Patchwork gengtype improvements for plugins. patch 4/N [files_rules]

login
register
mail settings
Submitter Basile Starynkevitch
Date Aug. 29, 2010, 11:34 a.m.
Message ID <1283081687.3067.86.camel@glinka>
Download mbox | patch
Permalink /patch/62942/
State New
Headers show

Comments

Basile Starynkevitch - Aug. 29, 2010, 11:34 a.m.
See http://gcc.gnu.org/ml/gcc-patches/2010-08/msg02058.html &
http://gcc.gnu.org/ml/gcc-patches/2010-08/msg02060.html &
http://gcc.gnu.org/ml/gcc-patches/2010-08/msg02063.html for the previous
pieces of the patch.



The fourth piece from our patch is improving much the core
get_output_file_with_visibility function. It is made much more modular
and less ad hoc by a file rule machinery. We now use regular expressions
to match the input file name and compute the associated output name &
for name.  We feel such an approach is much cleaner, and easier to
understand and to extend.


Here is a comment (contained in the patch) explaining the details.

/**
 Regexpr machinery to compute the output_name and for_name-s of each
 input_file. We have a sequence of file rules which gives the POSIX
 extended regular expression to match an input file path, and two
 transformed strings for the corresponding output_name and the
 corresponding for_name.  The transformed string contain dollars: $0
 is replaced by the entire match, $1 is replaced by the substring
 matching the first parenthesis in the regexp, etc. And $$ is replaced
 by a single verbatim dollar.  The rule order is important.  The
 general case is last, and the particular cases should be first.
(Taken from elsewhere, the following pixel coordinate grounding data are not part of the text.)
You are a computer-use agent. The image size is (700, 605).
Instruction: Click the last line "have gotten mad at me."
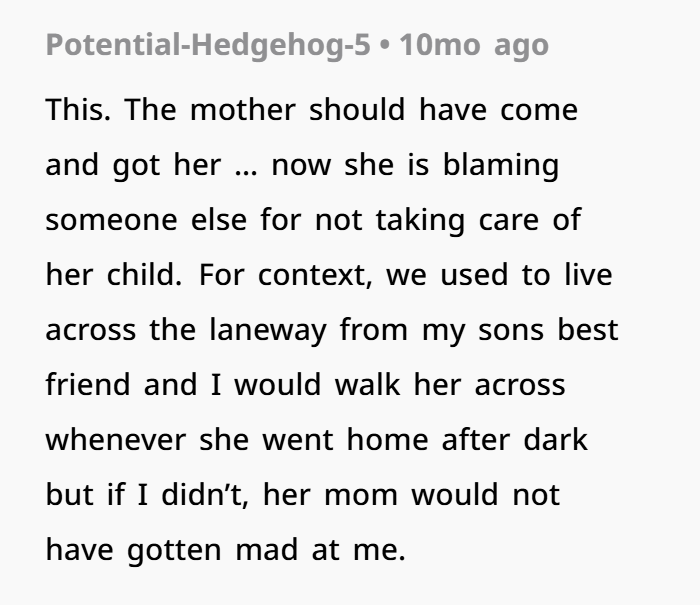point(225,550)
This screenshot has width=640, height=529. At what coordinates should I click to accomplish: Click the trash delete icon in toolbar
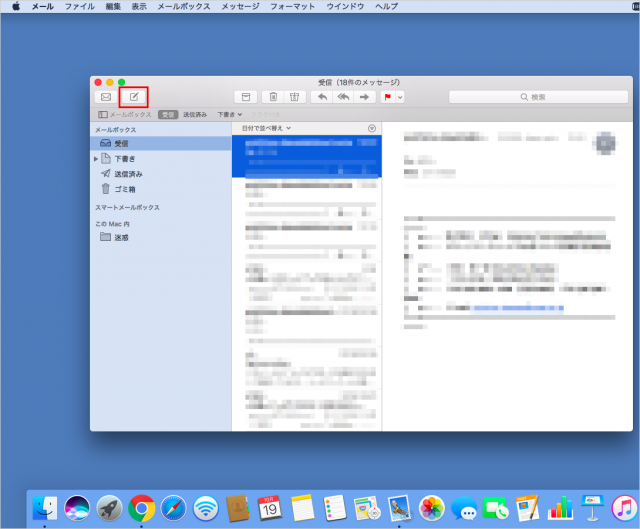(x=273, y=97)
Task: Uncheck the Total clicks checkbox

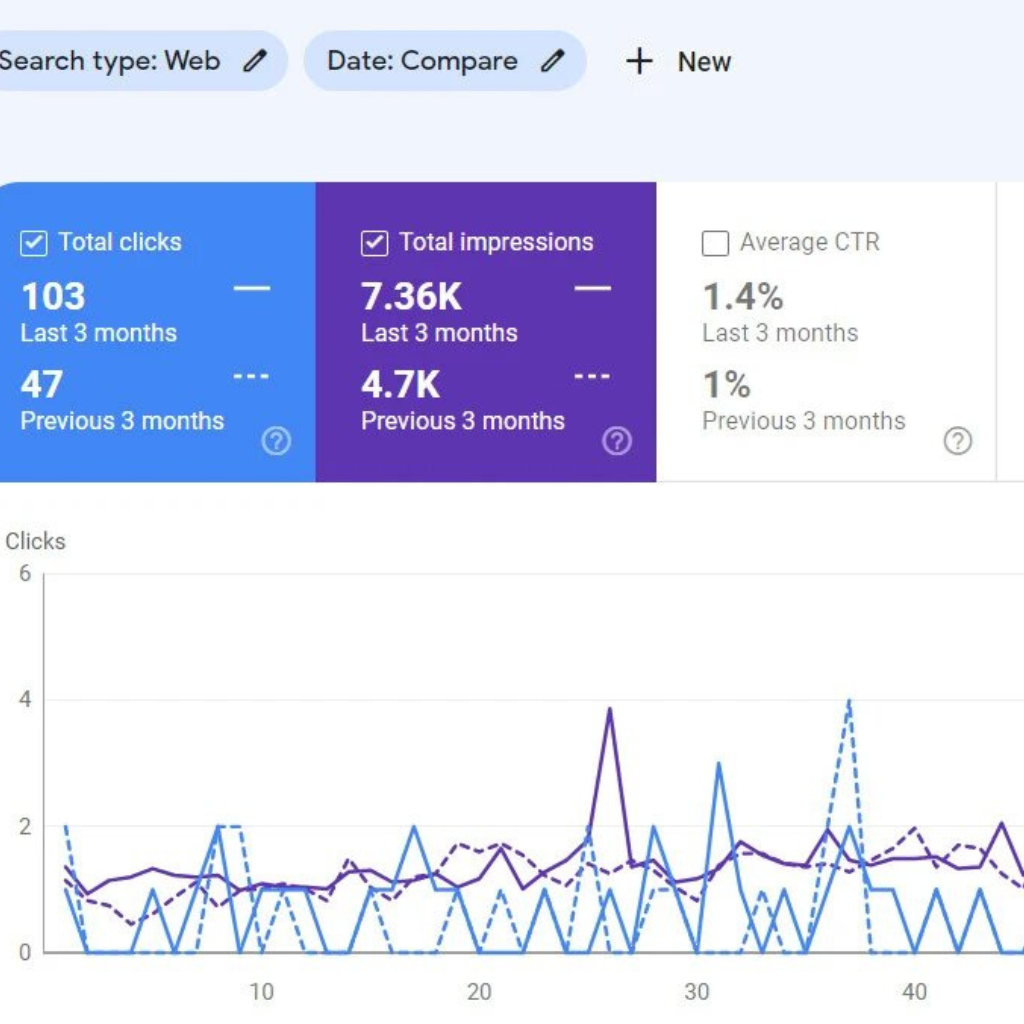Action: click(33, 243)
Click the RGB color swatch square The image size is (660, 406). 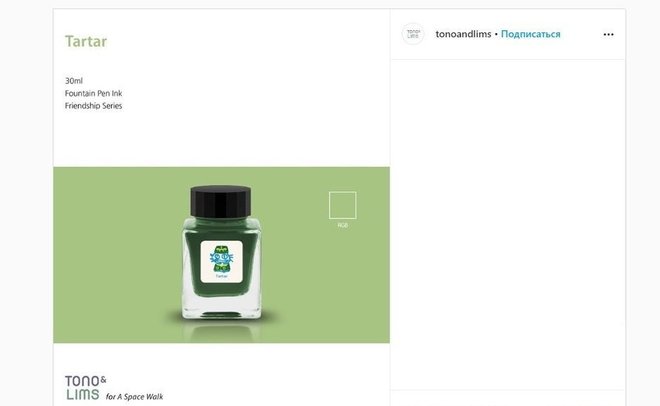[x=343, y=205]
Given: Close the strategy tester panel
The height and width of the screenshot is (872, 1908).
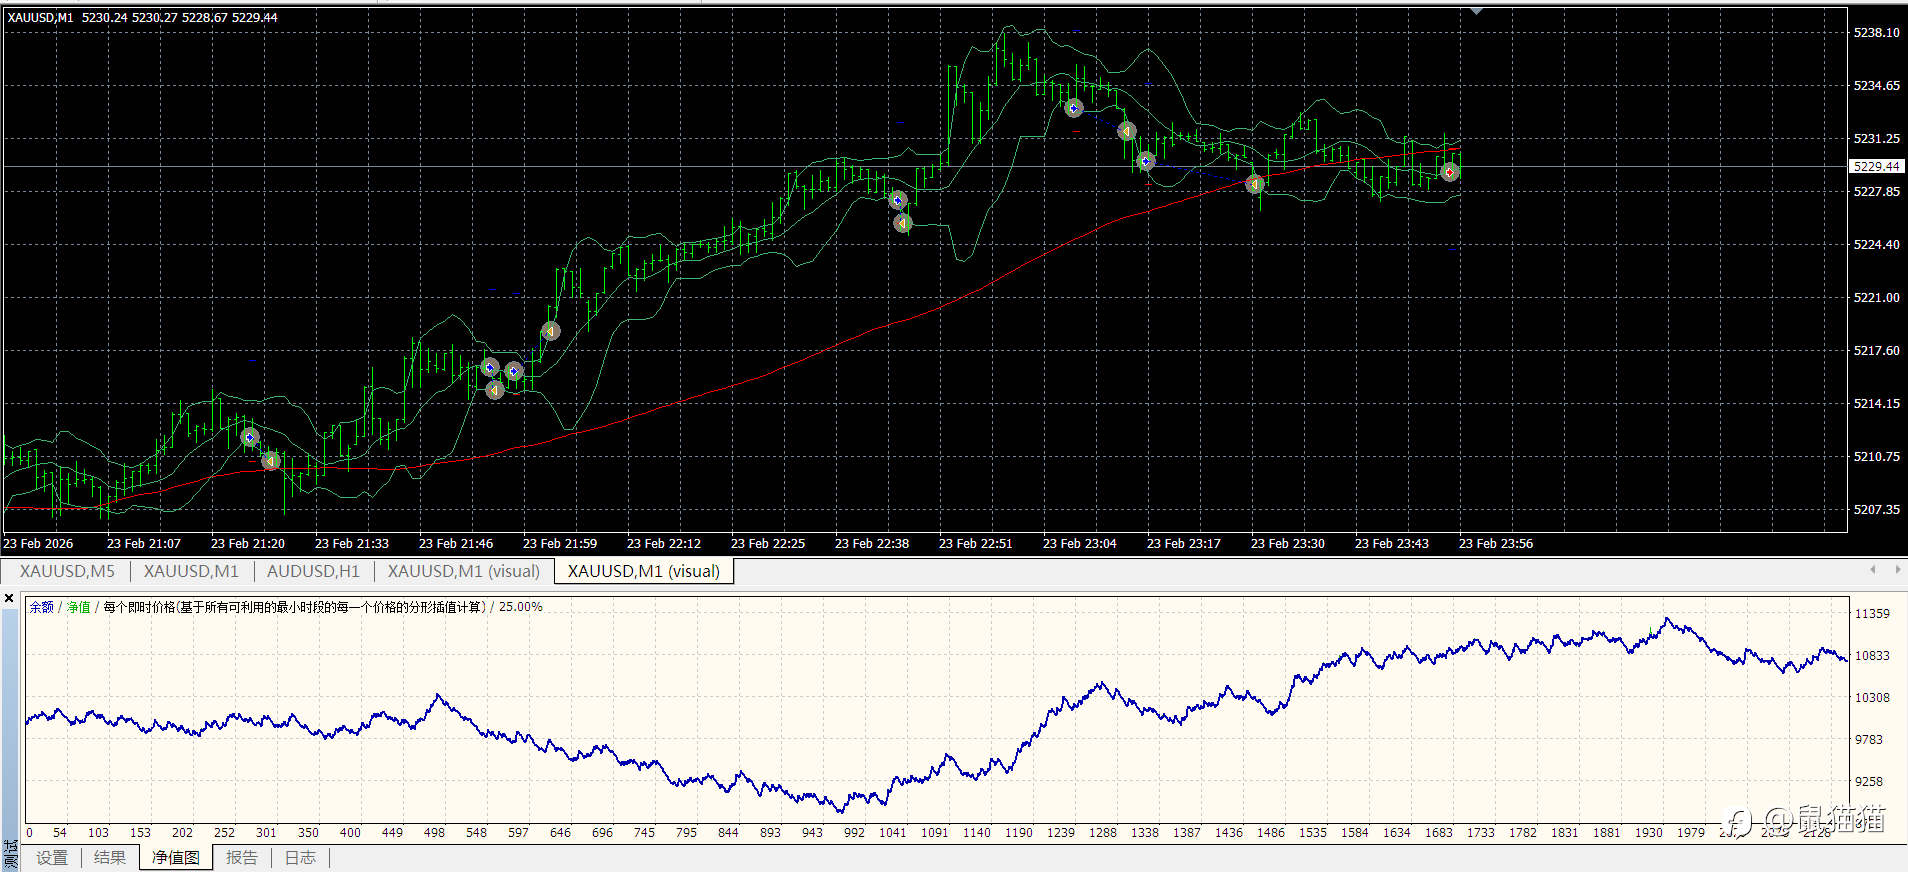Looking at the screenshot, I should pyautogui.click(x=9, y=599).
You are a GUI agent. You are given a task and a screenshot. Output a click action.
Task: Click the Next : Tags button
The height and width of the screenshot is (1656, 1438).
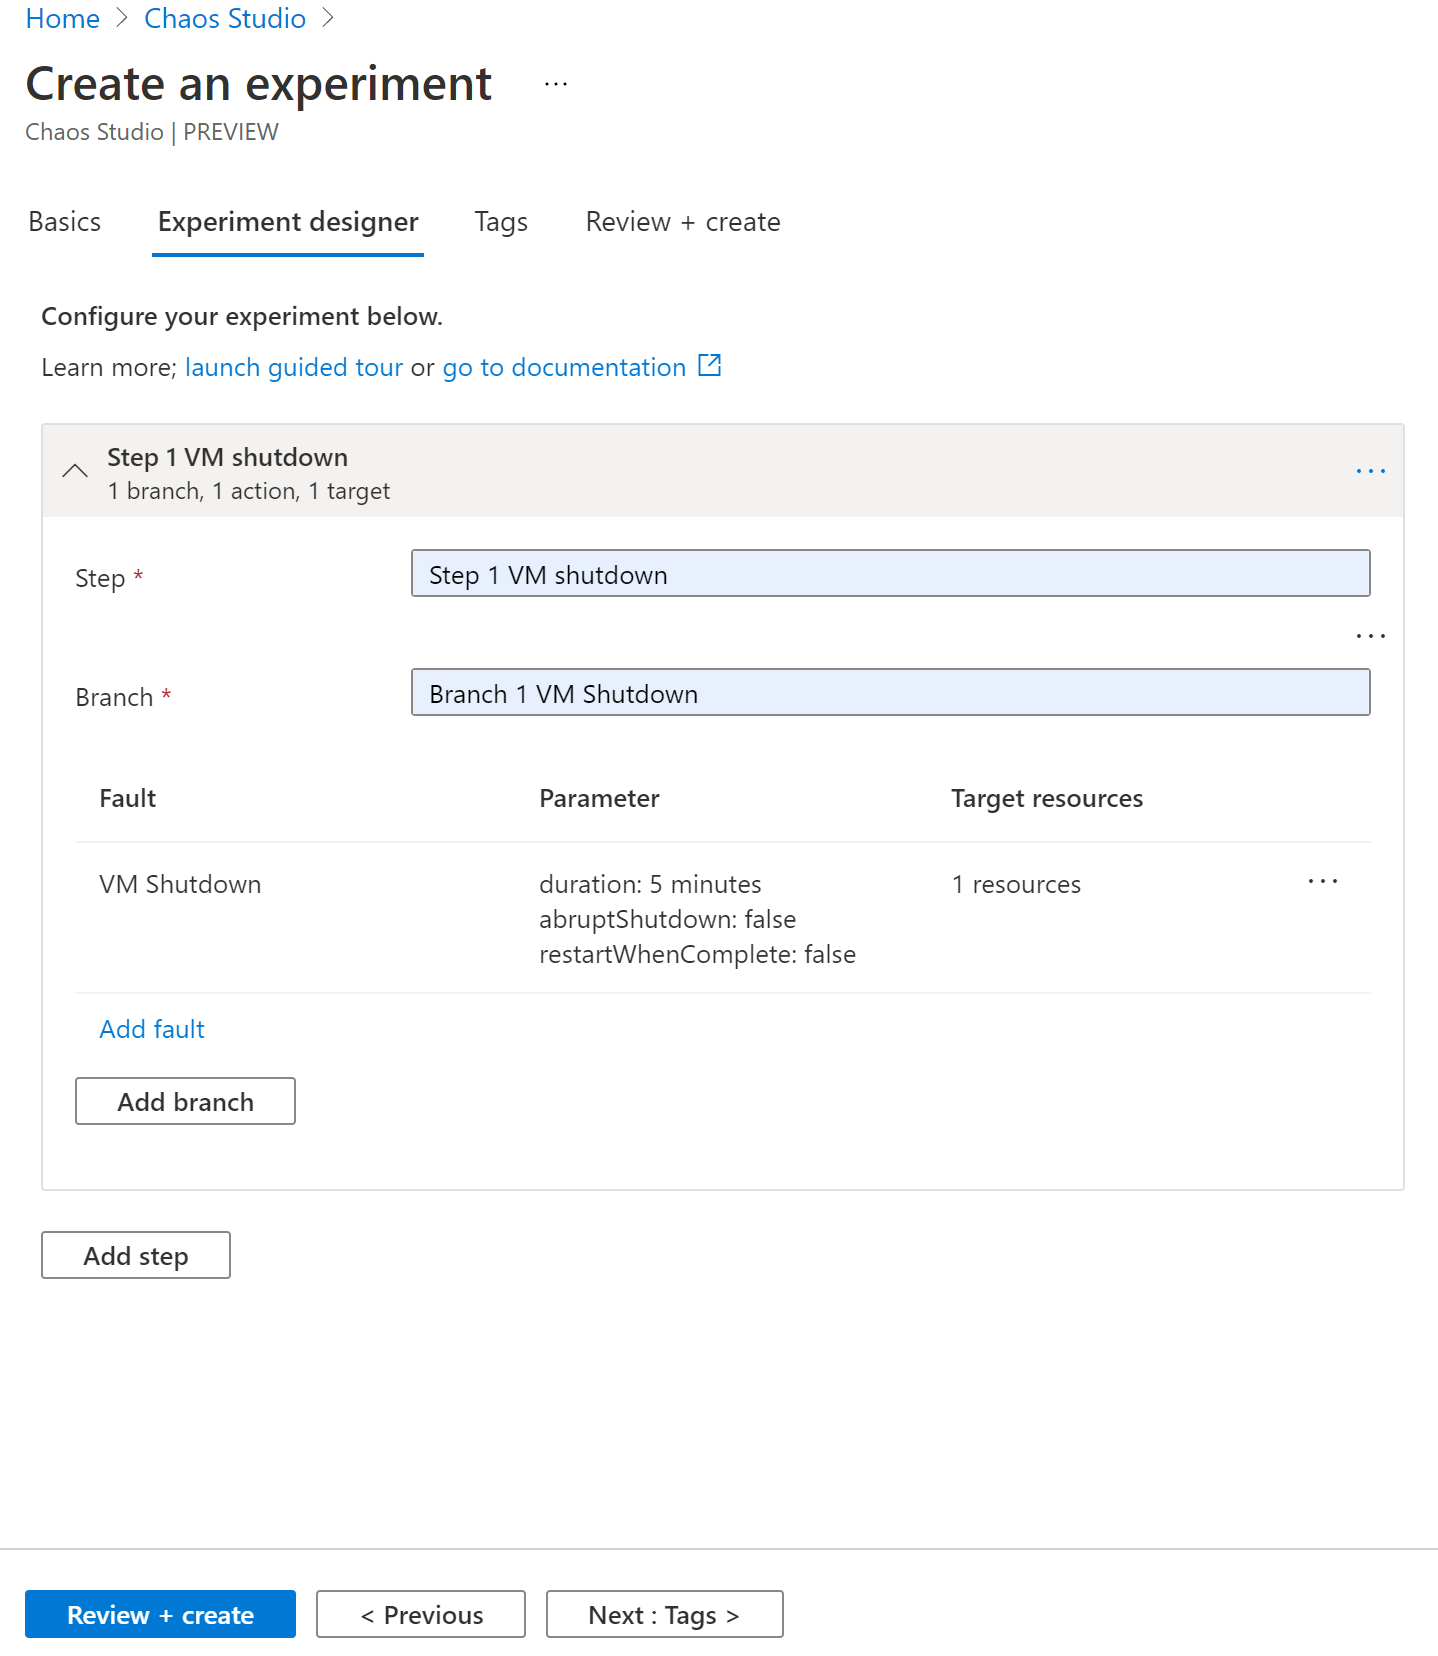(x=664, y=1614)
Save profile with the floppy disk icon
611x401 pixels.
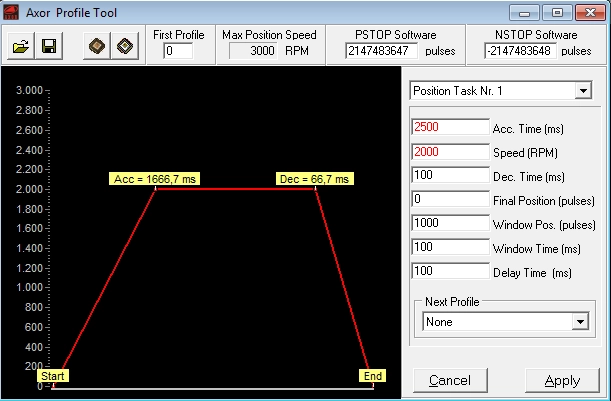tap(49, 46)
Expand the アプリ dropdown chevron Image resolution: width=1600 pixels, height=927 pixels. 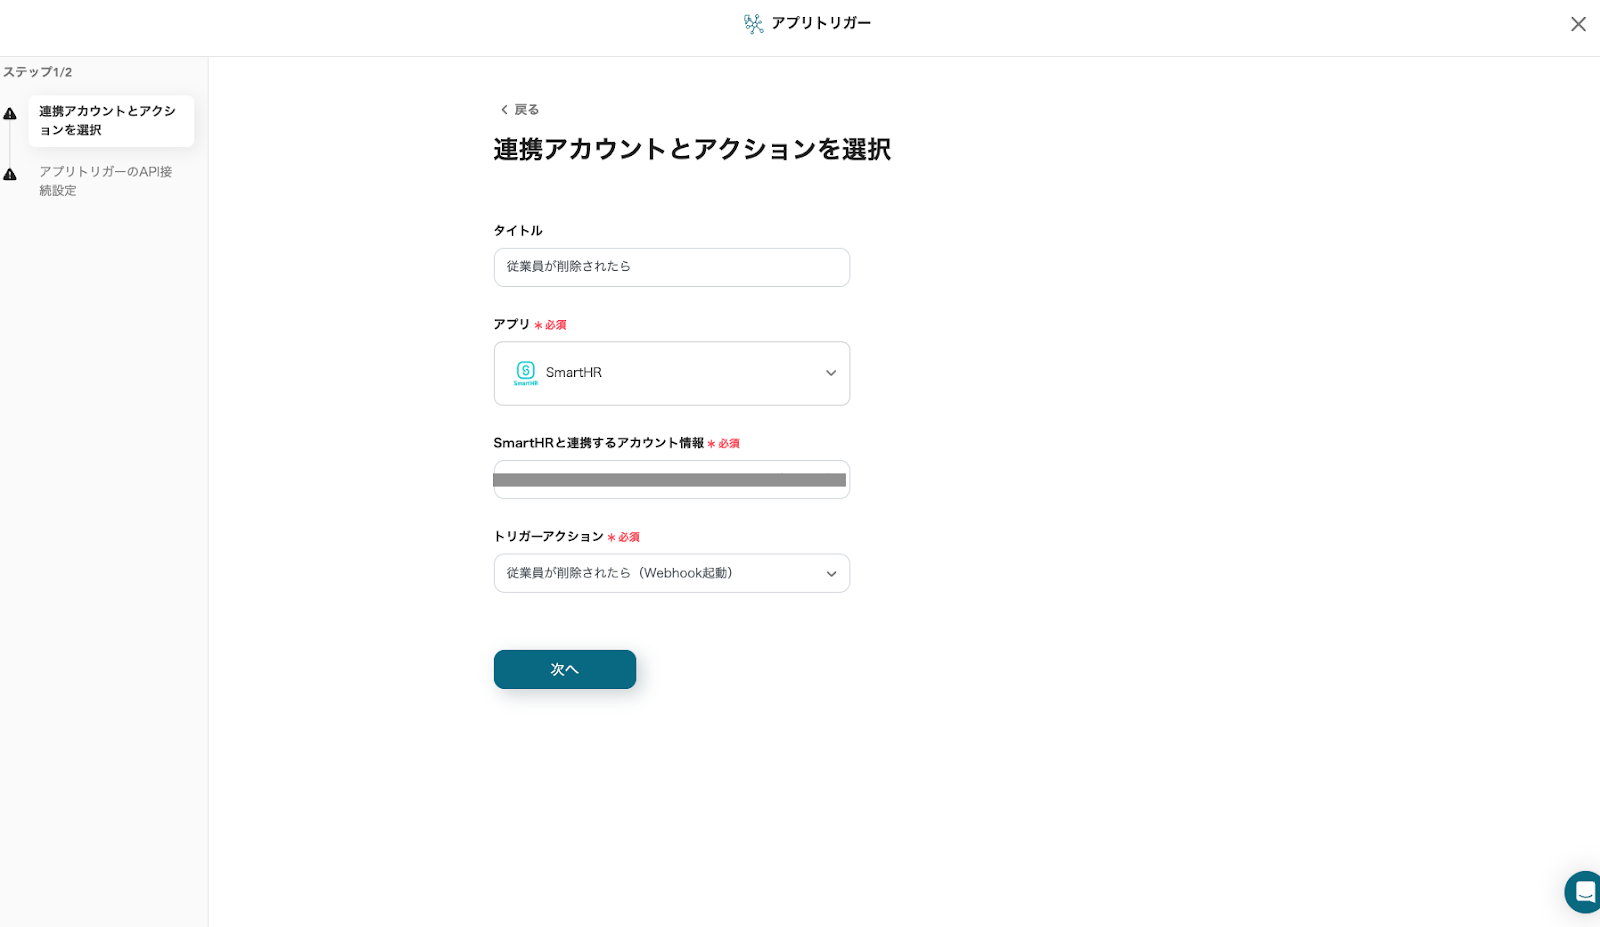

 An action routine can, when needed, update the out_name & for_name
 and return the appropriate output file.
*/

Attached is relpatch04to03-filerules.diff the patch relative to previous
patches, relpatch04to03-filerules.ChangeLog its gcc/ChangeLog entry, and
for convenience the cumulated patches
all-patches-r163612-up-to-04.diff.gz to trunk.

Ok for trunk?
Laurynas Biveinis - Sept. 6, 2010, 2:56 a.m.
> 	* gengtype.c:
> 	include "xregex.h" & "obstack.h" from libiberty's include/.

* gengtype.c: Include xregex.h and obstack.h

> 	(frul_actionrout_t): new type - a signature for file rule actions.

(frul_actionrout_t): New.

+/***

/*

+/* Action handling *.c files */
+static outf_p implem_frul (input_file*, char**, char**);

source_frul ?

+static outf_p
+header_frul(input_file* inpf, char**poutname, char**pforname)
+{
+    const char *basename = 0;
+    int lang_index = 0;
+    const char* inpname = input_file_name (inpf);
+    dbgprintf ("inpf %p inpname %s outname %s forname %s", (void*)
inpf, inpname, *poutname, *pforname);
+    basename = get_file_basename (inpf);
+    lang_index = get_prefix_langdir_index (basename);
+    dbgprintf ("basename %s lang_index %d", basename, lang_index);
+
+    if (lang_index >= 0)
+	return base_files[lang_index];
+    else {
+	/* TODO: free the old outname */

Is there anything stopping you from just doing that? Same for the next TODO.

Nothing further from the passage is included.